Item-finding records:
>> Begin

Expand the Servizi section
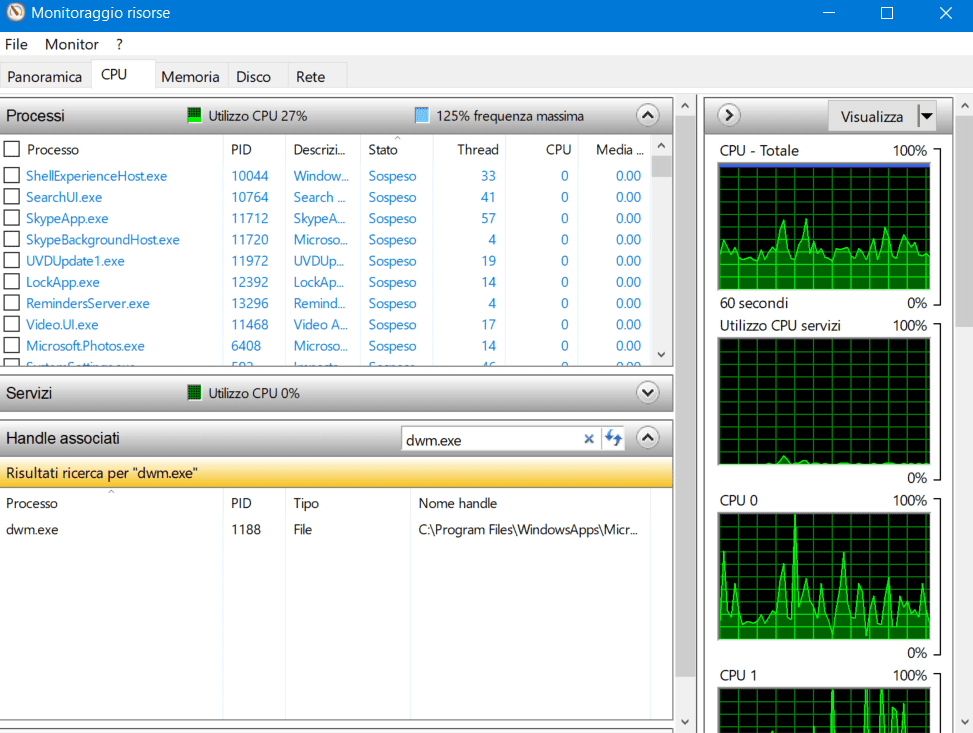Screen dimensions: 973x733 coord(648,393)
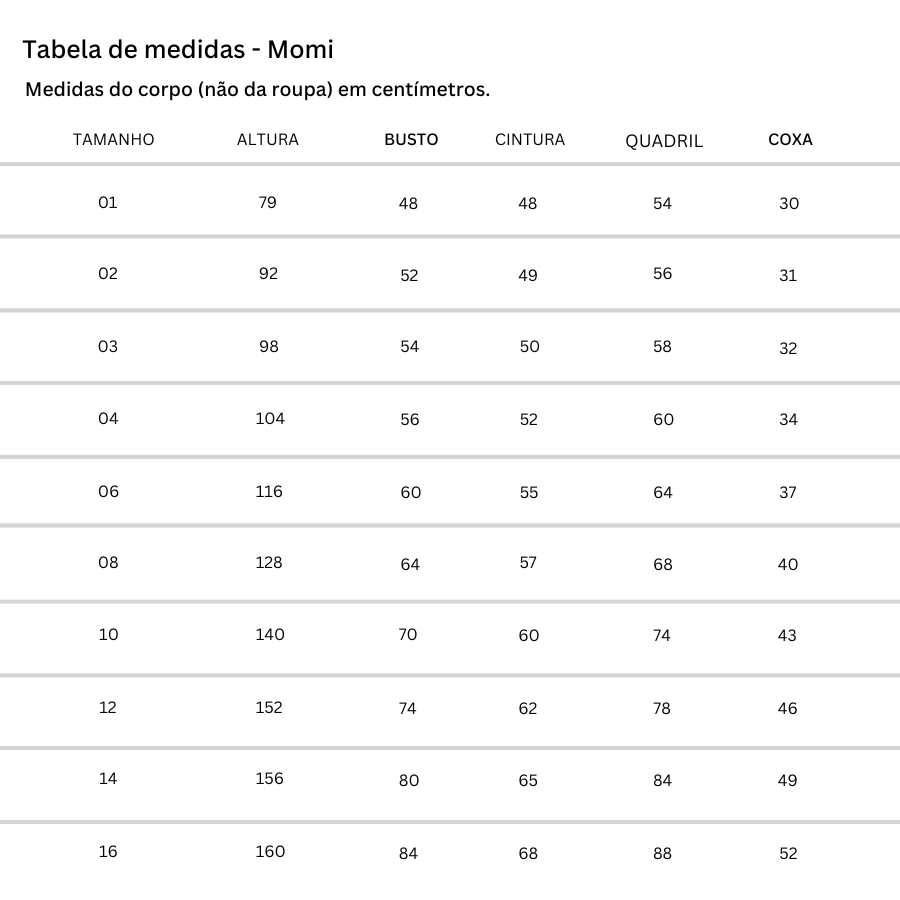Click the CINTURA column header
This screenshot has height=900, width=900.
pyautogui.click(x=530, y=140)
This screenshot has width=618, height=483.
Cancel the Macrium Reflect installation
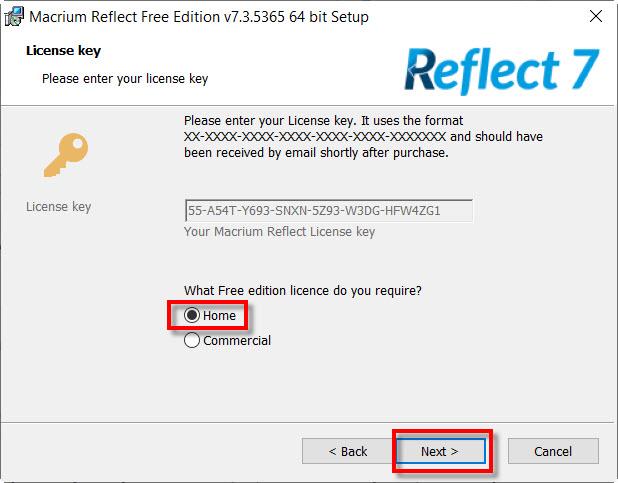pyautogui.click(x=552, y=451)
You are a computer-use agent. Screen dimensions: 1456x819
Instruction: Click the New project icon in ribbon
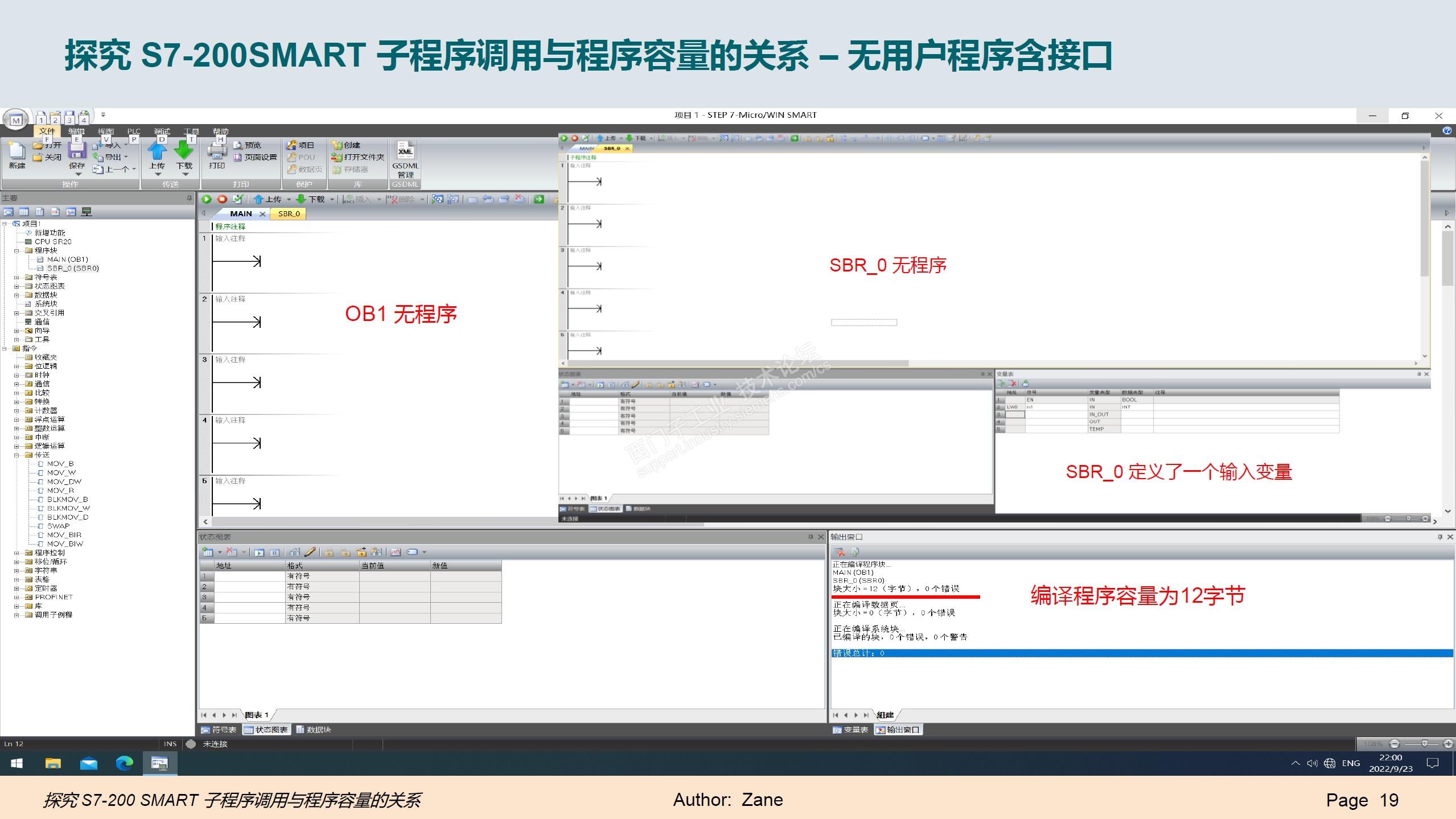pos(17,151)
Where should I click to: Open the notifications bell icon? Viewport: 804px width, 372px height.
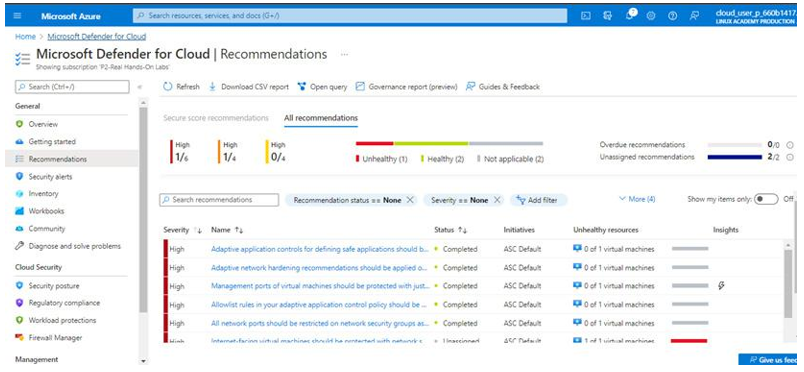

>> End

Problem description: Rewrite the records above with "icon" switched to "button" wherever it appears and everything else left unchanged. Omit the pictures.

Solution to this task:
Expand the Servizi section
Screen dimensions: 973x733 coord(648,393)
Click the CINTURA column header
This screenshot has height=900, width=900.
pyautogui.click(x=530, y=140)
This screenshot has width=618, height=483.
Cancel the Macrium Reflect installation
pyautogui.click(x=552, y=451)
You are a computer-use agent. Screen dimensions: 1456x819
Instruction: Click the New project button in ribbon
pos(17,151)
Where should I click to: Open the notifications bell button? Viewport: 804px width, 372px height.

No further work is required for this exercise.